● **Your instructions**
Reproduce word for word every line of the items from the very first line through the line that contains "REPORT [314, 2178]", inclusive.

● **Text and item location entries**

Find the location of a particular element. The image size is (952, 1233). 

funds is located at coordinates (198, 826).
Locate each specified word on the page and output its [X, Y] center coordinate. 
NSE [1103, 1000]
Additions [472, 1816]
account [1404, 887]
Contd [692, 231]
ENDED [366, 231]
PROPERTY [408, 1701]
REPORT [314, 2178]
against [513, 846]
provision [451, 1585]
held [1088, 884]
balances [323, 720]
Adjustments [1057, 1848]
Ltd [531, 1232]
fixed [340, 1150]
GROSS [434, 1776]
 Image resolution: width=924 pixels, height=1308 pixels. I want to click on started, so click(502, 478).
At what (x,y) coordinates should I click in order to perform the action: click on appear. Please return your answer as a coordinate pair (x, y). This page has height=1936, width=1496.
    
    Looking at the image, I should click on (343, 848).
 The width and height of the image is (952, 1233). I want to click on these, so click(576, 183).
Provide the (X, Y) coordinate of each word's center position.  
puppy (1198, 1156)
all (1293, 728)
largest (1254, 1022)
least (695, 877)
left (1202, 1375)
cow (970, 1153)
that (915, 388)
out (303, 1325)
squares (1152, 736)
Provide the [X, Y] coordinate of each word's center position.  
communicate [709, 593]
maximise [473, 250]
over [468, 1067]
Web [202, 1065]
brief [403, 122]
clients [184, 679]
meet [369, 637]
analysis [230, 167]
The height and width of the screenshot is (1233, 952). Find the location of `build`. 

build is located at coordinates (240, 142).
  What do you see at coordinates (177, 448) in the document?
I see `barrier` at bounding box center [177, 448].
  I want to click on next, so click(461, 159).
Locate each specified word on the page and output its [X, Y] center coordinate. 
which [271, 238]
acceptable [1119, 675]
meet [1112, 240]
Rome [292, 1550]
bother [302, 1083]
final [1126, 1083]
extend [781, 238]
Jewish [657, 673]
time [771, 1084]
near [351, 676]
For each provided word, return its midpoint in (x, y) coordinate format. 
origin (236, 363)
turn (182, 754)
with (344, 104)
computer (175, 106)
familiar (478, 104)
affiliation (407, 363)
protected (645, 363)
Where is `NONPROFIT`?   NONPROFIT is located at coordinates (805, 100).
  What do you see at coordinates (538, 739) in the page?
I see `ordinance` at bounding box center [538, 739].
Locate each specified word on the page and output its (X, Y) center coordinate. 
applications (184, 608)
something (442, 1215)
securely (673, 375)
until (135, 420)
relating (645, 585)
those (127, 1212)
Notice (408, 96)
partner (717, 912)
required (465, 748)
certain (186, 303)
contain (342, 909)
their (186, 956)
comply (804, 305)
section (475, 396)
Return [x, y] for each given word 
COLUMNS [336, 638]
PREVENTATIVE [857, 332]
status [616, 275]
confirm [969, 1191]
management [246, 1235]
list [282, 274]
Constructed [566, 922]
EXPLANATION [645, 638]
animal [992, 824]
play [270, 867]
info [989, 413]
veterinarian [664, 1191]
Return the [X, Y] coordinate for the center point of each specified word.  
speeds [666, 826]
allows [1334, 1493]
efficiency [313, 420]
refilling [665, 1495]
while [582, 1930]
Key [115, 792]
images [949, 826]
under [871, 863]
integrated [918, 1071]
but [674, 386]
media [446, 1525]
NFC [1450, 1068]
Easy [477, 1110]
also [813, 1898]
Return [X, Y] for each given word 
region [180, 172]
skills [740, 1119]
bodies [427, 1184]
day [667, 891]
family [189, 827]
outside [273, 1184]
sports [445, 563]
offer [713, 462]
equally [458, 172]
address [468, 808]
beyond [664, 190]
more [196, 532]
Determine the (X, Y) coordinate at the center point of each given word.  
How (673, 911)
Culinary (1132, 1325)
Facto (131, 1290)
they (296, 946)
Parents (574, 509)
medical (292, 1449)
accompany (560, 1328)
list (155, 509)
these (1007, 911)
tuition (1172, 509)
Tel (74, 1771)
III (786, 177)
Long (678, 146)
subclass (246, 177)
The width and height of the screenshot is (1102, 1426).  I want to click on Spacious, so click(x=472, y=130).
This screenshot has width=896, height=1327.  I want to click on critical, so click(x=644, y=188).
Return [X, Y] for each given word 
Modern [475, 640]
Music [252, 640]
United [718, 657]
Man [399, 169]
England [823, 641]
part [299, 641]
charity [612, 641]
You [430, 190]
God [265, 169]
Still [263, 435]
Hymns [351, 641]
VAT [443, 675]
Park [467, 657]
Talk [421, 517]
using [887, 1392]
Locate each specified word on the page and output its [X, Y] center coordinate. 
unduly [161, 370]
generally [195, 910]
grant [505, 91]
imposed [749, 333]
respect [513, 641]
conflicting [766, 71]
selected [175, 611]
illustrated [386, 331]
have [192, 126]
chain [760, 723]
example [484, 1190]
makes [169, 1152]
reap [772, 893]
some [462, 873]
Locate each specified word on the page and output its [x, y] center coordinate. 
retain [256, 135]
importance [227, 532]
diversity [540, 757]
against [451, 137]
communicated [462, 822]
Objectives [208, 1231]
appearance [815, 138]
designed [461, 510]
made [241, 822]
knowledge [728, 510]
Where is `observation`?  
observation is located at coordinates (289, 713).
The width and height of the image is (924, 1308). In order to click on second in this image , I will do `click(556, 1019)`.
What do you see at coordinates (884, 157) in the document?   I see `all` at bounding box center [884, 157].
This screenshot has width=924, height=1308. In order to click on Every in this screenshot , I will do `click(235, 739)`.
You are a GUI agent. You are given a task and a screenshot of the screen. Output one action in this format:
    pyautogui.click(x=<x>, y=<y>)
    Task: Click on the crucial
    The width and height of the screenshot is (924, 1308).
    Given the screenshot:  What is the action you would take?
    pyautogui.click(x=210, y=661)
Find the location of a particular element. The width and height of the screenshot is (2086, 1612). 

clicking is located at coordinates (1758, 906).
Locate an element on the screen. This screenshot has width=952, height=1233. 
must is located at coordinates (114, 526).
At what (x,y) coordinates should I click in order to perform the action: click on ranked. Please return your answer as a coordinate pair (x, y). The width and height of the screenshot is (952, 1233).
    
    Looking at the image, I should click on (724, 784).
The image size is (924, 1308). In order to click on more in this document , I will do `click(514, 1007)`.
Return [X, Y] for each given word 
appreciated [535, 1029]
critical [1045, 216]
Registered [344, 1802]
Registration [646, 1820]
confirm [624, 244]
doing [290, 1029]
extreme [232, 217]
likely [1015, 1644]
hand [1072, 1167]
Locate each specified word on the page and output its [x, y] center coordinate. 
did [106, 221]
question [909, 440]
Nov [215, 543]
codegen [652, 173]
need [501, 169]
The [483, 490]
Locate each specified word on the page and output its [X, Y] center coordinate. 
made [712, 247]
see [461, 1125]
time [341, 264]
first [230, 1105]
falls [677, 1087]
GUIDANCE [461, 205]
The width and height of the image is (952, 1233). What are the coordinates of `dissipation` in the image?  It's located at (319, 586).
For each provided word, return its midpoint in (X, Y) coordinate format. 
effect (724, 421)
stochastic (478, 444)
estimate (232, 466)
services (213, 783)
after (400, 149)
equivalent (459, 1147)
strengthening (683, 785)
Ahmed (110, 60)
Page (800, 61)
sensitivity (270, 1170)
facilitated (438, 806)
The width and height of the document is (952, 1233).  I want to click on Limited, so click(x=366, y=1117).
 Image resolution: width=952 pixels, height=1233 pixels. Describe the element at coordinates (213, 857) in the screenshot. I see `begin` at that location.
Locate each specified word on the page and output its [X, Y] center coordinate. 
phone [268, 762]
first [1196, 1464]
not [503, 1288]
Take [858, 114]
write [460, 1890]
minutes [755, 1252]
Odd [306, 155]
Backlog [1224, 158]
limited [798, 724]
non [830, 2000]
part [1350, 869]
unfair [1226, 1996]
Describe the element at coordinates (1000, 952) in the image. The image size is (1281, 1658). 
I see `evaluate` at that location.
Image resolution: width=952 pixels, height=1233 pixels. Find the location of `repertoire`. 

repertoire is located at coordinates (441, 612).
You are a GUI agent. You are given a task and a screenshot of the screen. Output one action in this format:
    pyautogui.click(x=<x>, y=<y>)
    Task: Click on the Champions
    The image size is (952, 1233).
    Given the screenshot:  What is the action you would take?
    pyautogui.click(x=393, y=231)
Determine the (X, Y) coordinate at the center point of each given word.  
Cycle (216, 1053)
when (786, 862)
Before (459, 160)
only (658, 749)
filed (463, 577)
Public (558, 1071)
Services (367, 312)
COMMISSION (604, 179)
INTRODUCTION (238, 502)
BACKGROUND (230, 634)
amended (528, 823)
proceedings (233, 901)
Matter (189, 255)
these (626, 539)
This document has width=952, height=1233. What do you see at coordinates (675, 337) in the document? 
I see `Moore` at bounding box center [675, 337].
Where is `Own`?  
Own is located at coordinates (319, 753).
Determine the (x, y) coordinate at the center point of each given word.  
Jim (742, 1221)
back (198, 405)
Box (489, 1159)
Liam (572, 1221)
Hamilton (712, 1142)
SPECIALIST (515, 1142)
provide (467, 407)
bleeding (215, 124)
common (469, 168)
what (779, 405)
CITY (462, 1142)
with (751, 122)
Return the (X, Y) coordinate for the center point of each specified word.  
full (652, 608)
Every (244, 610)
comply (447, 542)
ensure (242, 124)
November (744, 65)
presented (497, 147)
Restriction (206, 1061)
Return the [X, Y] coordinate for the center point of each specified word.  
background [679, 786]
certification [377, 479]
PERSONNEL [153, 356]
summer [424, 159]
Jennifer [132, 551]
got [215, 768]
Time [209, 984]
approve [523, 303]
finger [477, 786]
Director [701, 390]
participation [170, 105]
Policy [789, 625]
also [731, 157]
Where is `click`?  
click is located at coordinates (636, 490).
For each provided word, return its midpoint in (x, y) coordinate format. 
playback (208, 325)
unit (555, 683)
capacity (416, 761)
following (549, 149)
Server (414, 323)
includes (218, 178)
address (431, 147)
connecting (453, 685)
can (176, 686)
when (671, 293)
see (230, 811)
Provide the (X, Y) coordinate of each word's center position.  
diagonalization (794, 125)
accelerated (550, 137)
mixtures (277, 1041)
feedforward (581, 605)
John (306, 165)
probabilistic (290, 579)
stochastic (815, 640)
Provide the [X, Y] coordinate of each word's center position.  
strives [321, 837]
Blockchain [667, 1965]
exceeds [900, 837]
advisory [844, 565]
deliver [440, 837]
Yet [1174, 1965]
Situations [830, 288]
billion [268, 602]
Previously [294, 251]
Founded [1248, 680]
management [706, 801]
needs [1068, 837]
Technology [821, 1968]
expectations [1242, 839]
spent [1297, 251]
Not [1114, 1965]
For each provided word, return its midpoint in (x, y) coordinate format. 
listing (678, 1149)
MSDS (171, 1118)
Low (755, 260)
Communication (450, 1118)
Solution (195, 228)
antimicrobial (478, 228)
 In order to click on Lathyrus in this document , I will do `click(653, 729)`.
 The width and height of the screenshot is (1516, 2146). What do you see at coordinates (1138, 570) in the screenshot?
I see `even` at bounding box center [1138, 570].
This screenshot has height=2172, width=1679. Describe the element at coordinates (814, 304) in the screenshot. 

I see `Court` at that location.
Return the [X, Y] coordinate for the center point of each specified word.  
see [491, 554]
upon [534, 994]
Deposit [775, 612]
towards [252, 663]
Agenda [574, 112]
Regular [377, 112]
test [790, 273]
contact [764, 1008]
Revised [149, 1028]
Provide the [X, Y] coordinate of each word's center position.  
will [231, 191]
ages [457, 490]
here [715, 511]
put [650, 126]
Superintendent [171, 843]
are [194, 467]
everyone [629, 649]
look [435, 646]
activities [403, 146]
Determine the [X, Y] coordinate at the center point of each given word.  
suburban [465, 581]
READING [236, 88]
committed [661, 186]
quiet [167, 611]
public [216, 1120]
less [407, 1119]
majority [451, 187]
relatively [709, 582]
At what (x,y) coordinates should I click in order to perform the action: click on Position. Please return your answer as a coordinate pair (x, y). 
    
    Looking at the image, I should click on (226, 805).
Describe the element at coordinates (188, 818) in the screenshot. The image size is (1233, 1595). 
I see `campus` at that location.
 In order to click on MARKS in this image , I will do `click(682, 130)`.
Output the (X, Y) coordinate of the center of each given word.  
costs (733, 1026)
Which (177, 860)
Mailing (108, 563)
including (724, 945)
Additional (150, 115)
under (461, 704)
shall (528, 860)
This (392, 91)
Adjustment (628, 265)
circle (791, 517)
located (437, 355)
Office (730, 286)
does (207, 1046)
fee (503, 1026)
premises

● **The completed task**
Find the location of a particular element. The image size is (952, 1233). 

funds is located at coordinates (198, 826).
Locate each specified word on the page and output its [X, Y] center coordinate. 
NSE [1103, 1000]
Additions [472, 1816]
account [1404, 887]
Contd [692, 231]
ENDED [366, 231]
PROPERTY [408, 1701]
REPORT [314, 2178]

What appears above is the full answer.